## TASK TO CARRY OUT
Copy each of the records exactly; leave nothing out.

## THE DATA
↓
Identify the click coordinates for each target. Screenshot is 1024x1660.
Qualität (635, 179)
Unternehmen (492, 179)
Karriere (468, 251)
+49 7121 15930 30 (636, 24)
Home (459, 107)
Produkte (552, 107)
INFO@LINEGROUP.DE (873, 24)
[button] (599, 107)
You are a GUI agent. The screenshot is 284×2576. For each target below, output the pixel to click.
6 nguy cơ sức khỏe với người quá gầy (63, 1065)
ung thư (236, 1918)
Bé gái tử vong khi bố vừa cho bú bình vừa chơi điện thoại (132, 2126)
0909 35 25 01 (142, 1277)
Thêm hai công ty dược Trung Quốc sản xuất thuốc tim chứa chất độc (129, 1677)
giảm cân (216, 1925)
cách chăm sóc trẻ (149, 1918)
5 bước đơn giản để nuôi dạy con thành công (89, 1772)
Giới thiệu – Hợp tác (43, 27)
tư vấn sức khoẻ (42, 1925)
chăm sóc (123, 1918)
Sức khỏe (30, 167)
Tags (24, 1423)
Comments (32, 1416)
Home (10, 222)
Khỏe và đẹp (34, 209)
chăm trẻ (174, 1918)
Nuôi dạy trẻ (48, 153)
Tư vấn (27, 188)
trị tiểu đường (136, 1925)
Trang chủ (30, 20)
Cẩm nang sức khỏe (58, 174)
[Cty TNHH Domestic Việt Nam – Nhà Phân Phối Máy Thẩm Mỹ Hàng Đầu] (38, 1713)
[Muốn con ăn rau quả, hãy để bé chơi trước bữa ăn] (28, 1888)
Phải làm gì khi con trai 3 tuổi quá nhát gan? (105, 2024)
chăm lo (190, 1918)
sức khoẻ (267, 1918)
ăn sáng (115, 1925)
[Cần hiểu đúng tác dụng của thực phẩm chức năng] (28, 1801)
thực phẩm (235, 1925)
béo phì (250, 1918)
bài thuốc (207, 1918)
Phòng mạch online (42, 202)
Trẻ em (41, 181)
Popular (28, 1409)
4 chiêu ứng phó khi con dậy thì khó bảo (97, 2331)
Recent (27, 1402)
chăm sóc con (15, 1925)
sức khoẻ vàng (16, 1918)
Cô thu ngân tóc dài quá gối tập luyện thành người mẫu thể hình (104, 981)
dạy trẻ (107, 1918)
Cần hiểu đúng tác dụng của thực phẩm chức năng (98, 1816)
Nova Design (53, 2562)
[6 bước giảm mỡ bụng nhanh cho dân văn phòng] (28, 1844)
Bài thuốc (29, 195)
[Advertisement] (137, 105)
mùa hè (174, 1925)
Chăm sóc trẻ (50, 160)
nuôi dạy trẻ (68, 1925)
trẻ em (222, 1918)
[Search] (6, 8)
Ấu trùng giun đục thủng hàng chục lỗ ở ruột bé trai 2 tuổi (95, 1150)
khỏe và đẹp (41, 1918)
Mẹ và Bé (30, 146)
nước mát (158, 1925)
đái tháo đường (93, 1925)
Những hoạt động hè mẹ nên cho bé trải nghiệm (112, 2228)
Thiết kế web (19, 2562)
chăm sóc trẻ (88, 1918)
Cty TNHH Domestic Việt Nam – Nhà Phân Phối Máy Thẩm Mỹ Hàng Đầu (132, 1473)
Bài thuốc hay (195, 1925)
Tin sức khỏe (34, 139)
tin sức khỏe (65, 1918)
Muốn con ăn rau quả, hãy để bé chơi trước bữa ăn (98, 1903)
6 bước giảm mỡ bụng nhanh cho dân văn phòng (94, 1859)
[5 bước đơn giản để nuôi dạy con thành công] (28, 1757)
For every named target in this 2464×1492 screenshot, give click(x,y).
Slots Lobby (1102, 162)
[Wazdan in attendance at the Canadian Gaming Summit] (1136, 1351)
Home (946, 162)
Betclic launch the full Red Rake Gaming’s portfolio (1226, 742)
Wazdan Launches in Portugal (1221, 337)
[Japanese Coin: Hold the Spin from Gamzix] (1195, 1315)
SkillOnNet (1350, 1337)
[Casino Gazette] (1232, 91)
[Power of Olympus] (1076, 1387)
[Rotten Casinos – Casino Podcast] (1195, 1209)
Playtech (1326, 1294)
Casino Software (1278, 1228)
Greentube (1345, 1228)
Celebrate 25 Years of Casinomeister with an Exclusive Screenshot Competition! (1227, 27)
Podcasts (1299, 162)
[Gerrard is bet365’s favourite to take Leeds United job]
↑
## ANSWER TO THIS TASK
Identify the click coordinates for each target. Screenshot is 1024x1660.
Qualität (635, 179)
Unternehmen (492, 179)
Karriere (468, 251)
+49 7121 15930 30 (636, 24)
Home (459, 107)
Produkte (552, 107)
INFO@LINEGROUP.DE (873, 24)
[button] (599, 107)
You are a GUI agent. The screenshot is 284×2576. For each target below, output the pixel to click.
6 nguy cơ sức khỏe với người quá gầy (63, 1065)
ung thư (236, 1918)
Bé gái tử vong khi bố vừa cho bú bình vừa chơi điện thoại (132, 2126)
0909 35 25 01 (142, 1277)
Thêm hai công ty dược Trung Quốc sản xuất thuốc tim chứa chất độc (129, 1677)
giảm cân (216, 1925)
cách chăm sóc trẻ (149, 1918)
5 bước đơn giản để nuôi dạy con thành công (89, 1772)
Giới thiệu – Hợp tác (43, 27)
tư vấn sức khoẻ (42, 1925)
chăm sóc (123, 1918)
Sức khỏe (30, 167)
Tags (24, 1423)
Comments (32, 1416)
Home (10, 222)
Khỏe và đẹp (34, 209)
chăm trẻ (174, 1918)
Nuôi dạy trẻ (48, 153)
Tư vấn (27, 188)
trị tiểu đường (136, 1925)
Trang chủ (30, 20)
Cẩm nang sức khỏe (58, 174)
[Cty TNHH Domestic Việt Nam – Nhà Phân Phối Máy Thẩm Mỹ Hàng Đầu] (38, 1713)
[Muốn con ăn rau quả, hãy để bé chơi trước bữa ăn] (28, 1888)
Phải làm gì khi con trai 3 tuổi quá nhát gan? (105, 2024)
chăm lo (190, 1918)
sức khoẻ (267, 1918)
ăn sáng (115, 1925)
[Cần hiểu đúng tác dụng của thực phẩm chức năng] (28, 1801)
thực phẩm (235, 1925)
béo phì (250, 1918)
bài thuốc (207, 1918)
Phòng mạch online (42, 202)
Trẻ em (41, 181)
Popular (28, 1409)
4 chiêu ứng phó khi con dậy thì khó bảo (97, 2331)
Recent (27, 1402)
chăm sóc con (15, 1925)
sức khoẻ vàng (16, 1918)
Cô thu ngân tóc dài quá gối tập luyện thành người mẫu thể hình (104, 981)
dạy trẻ (107, 1918)
Cần hiểu đúng tác dụng của thực phẩm chức năng (98, 1816)
Nova Design (53, 2562)
[6 bước giảm mỡ bụng nhanh cho dân văn phòng] (28, 1844)
Bài thuốc (29, 195)
[Advertisement] (137, 105)
mùa hè (174, 1925)
Chăm sóc trẻ (50, 160)
nuôi dạy trẻ (68, 1925)
trẻ em (222, 1918)
[Search] (6, 8)
Ấu trùng giun đục thủng hàng chục lỗ ở ruột bé trai 2 tuổi (95, 1150)
khỏe và đẹp (41, 1918)
Mẹ và Bé (30, 146)
nước mát (158, 1925)
đái tháo đường (93, 1925)
Những hoạt động hè mẹ nên cho bé trải nghiệm (112, 2228)
Thiết kế web (19, 2562)
chăm sóc trẻ (88, 1918)
Cty TNHH Domestic Việt Nam – Nhà Phân Phối Máy Thẩm Mỹ Hàng Đầu (132, 1473)
Bài thuốc hay (195, 1925)
Tin sức khỏe (34, 139)
tin sức khỏe (65, 1918)
Muốn con ăn rau quả, hãy để bé chơi trước bữa ăn (98, 1903)
6 bước giảm mỡ bụng nhanh cho dân văn phòng (94, 1859)
[5 bước đơn giản để nuôi dạy con thành công] (28, 1757)
For every named target in this 2464×1492 screenshot, give click(x,y).
Slots Lobby (1102, 162)
[Wazdan in attendance at the Canadian Gaming Summit] (1136, 1351)
Home (946, 162)
Betclic launch the full Red Rake Gaming’s portfolio (1226, 742)
Wazdan Launches in Portugal (1221, 337)
[Japanese Coin: Hold the Spin from Gamzix] (1195, 1315)
SkillOnNet (1350, 1337)
[Casino Gazette] (1232, 91)
[Power of Olympus] (1076, 1387)
[Rotten Casinos – Casino Podcast] (1195, 1209)
Playtech (1326, 1294)
Casino Software (1278, 1228)
Greentube (1345, 1228)
Celebrate 25 Years of Casinomeister with an Exclusive Screenshot Competition! (1227, 27)
Podcasts (1299, 162)
[Gerrard is bet365’s favourite to take Leeds United job]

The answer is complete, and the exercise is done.